特に変化も無い日々をだらだらと過ごすプランをいつも通り適当に構築する。

だが、そんな平々凡々な何もない平和な日々が唐突に終わるなんてその時は思ってもいなかった。


「今日から一緒に勉強する転校生を紹介するぞ~」
担任の先生からの一言で教室が湧いた。

男?女?
どっからきたのかな?

教室内がザワザワしてるが適当に聞き流し
今日のダラダラプランを再構築する。

担任の先生が何か言っているがうわの空で聞いている雰囲気を醸し出す。

颯爽と教室に入ってくると、端的に

「クレア・A・ウイングです。
よろしく。

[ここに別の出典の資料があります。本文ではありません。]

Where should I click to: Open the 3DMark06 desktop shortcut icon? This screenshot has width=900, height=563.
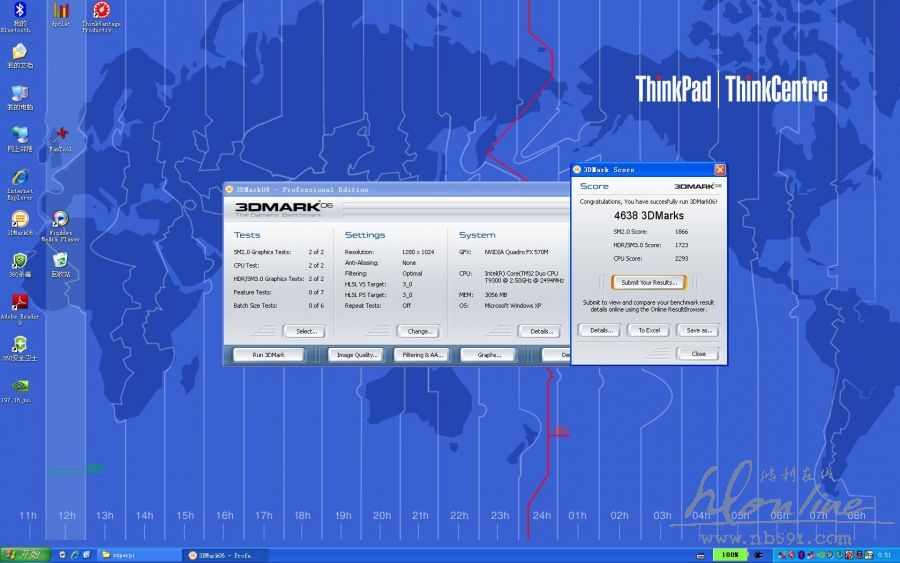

」
と最低限の挨拶だけをした。

転校生の子が言い終わっても教室はシンと静まり返っていたままだった。

たぶん人間離れした美貌に圧倒されて、誰も何も言い出せなかったような気がする。
プラチナブロンドで碧眼にそのへんのアイドルより何倍も整った顔。
更に身長も恐らく160cm以上は有りそう。
色白で手足もモデルの様にすらっと長かった。

そして彼女は当たり前の様に僕の席の隣に座る。
さっき担任の先生がなんとなくそう言っていた様な気がする。

「よろしくね、君の名前は?」
ニコリと微笑んだ。

「あぁ…僕は阿方 風太あがた ふうたよろしく」
そんなに微笑まられたら誰だって惚れてしまうだろう!
妙に高鳴る鼓動を無理矢理無視する事にする。
こうして僕の平穏な学生生活は終わりの始まりを迎えた。

クラスの連中もビビッているのか誰も転校生の所に来なかった。
彼女も特に何も感じていないようだったが…。

今日一日過ごしたが、妙に彼女の視線を感じて振り向くと視線が合い、合うたびにニコリと微笑まれる。

…何故だろうか。
まさか僕に一目惚れ…なんて有るはずが無い。
それだけはありえない。
モブっぽい何の特徴も無い奴に好意を持つ方がおかしい!!

だけど、気が付くと大体彼女は僕の傍にいる事が多かった。
男女別々になる授業以外は基本的に彼女は僕の隣か後ろに居た。
特に会話らしい会話は無かったが、
彼女の近くにいると、とても癒やされる様な気がした。

彼女…クレアとは当たり前の様に僕とのスキンシップを増やしていった。
細見のクセにたわわな胸の柔らかいモノをグイグイ押し付けてくるし…。
クレアって呼び捨てにしないと不機嫌になるし…。
当然のように僕のことは下の名前で呼んでくるし…。

でも不思議とクラスメイトからイジラレたりする事は無かった。
この距離感がもしかして普通…なのか?
いつの間にかクラスメイトとも打ち解けてるっぽいし…。

いつの頃かクレアからよくお菓子や飲み物を貰う事が多くなった。
ただその頃からかよく記憶が飛んで気が付くと家のベッドで寝ていたり、学校だと保健室で寝ていたりする事が多くなった。
最近彼女と無事に打ち解けていると確信が持てて気が抜けて来たのかもしれない。

でも意識失うって相当だよな。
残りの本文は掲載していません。